農協おくりびと (113)貴舟のスナック
夕暮れからはじまったライトアップが、消えはじめていく。
午後の8時30分を回ったからだ。
この時間帯になると、紅葉の前で立ち止まる人はほとんどいなくなる。
足元から寒さがしのび寄ってくるからだ。
ライトアップを満喫したひとたちが、ぞろぞろと貴舟の坂道を下っていく。
約束のスナックへ先頭で到着したのは、祐三と妙子の2人だ。
軒下にひっそりと看板がさがっている。その下に、古めかしい木製の扉が見える。
木製の扉を開ける。カウンターの中から40代後半にみえる美人ママが、
「おこしやす~」と笑顔を見せる。
6席あるカウンター席にタバコを吸う先客が、一人だけ座っている。
カウンターの隅に、金魚が泳ぐ大きな水槽が置いてある。
「宿から電話で予約した者だ。あとから3組の男女が来る」と祐三が言うと、
「ボックス席でも、ええどうすか」と、さらに追加の笑顔を見せる。
ママが、「お好きなお飲み物は、何がよろしいおすか」と問いかける。
「そうだな。

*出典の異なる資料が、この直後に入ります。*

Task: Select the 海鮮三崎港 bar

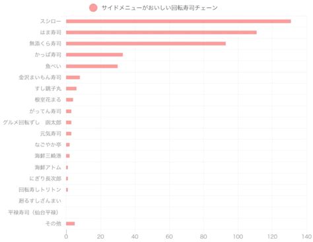Action: tap(68, 156)
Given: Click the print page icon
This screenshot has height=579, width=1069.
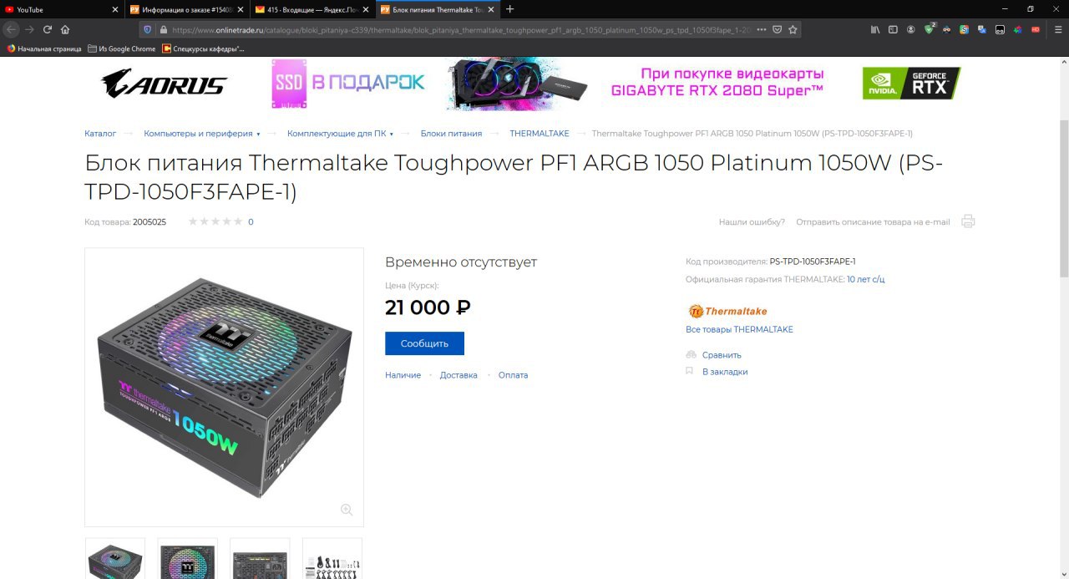Looking at the screenshot, I should 968,221.
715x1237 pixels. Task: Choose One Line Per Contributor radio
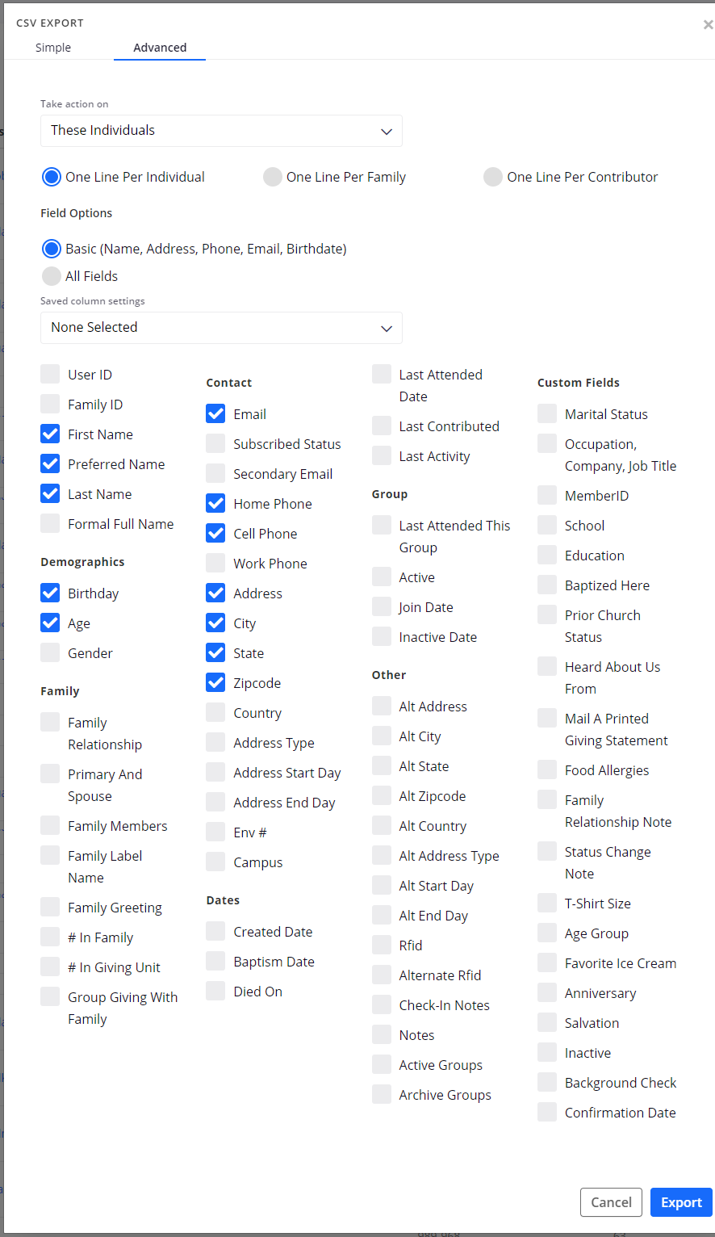[x=493, y=177]
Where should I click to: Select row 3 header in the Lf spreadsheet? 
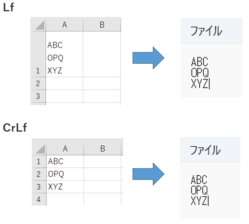38,96

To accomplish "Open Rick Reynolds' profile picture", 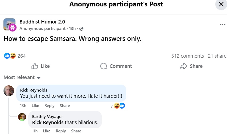I will coord(9,91).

ジンをベースにしたカクテルはできるかい?」祐三が、座りながら答える。
だが、「そないなものは、できませえーん!」と瞬時に却下が出る。
「ではウイスキーの水割りを、オールドパーで出してくれ」と祐三が食い下がると
「そないなものも、ありませえーん」とふたたび、即座に却下されてしまう。
「しょうがねぇなぁ。俺は焼酎は駄目だ。何かないか、飲めそうなウィスキーは」
「最近はウイスキーは飲む人が少なくて、ほとんど置いておまへん。
そうどすなぁ、探してみますからちびっと待って下さいな」
美人ママが、ボトルの棚を物色していく。
ようやく、埃をかぶったサントリーロイヤルのボトルを探しあてる。
「これでええどすか?」と美人ママが、艶っぽい視線をこちらに向ける。
「良いも何も、それしかないんじゃ仕方ねぇ・・・それで手を打とう。持ってきてくれ」
憮然としたまま、祐三が納得の仕草を見せる。
「無いものを無理に出せとは、やっぱりあんたも頑固ジジィやねぇ」
と隣に座った妙子が、(困ったものです)と苦笑いを見せる。
「お好きなものは何が良いと聞かれたから、ウィスキーが好きだと答えただけだ。
好きなものは譲れねぇ。
簡単に譲っていたんじゃ、上州男児に生まれた意味がねぇ」
「あらそう。あんたはおひとりでウィスキーをどうぞ。
ママはん。あたしはワインが呑みたいわ。銘柄はママに任せますから」
「なんだよ、君はワインにするの。それならそうと早く言え。
よし。俺もワインにしょう。ママさん、悪いがウィスキーは片づけてくれ。
俺もこちらの女性とお同じ、ワインで良い」
「あら、あんたもワインにするどすか、先ほどまでのこだわりを捨てて。
ふぅ~ん、優柔不断で単純なのどすねぇ、上州の男の人って・・・」
「うるせぇ。切り替えが早いと言え。知らない人が聞いたら誤解するだろう」
「素直ではおまへんなぁ、まるっきしもう。子供みたいどすな。うふふ」と妙子が笑う。
それにしても遅いなぁみんなと、祐三が腕時計を覗き込む。
約束の9時まで、まだ5分ほどある。
散策を楽しんでいる途中なのだろうが、無事な顔を見るまで落ち着かない。
「ええではおまへんの、みなはんは遅くても。
ここにこうして、いちばんの美女がとなりに居るじゃおまへんか。
それともなにかしら。ウチでは魅力が不足しとるのかしら?・・・」
妙子は今年で33歳になる。
33歳は大人の女性らしさと、可愛らしさが同居する年まわりだ。
その一方、18歳~20歳、32歳~33歳、36歳~38歳が女性の厄年になる。
30代で、なんと6年間の厄年がある。
なかでも33歳の本厄は、もっとも気を付けなければいけないと言われている。
33歳前後という年齢は、子育てに忙しく、精神的にも肉体的にも疲れている時期にあたる。
中には33歳を、散々(さんざんな歳)などと言うひともいる。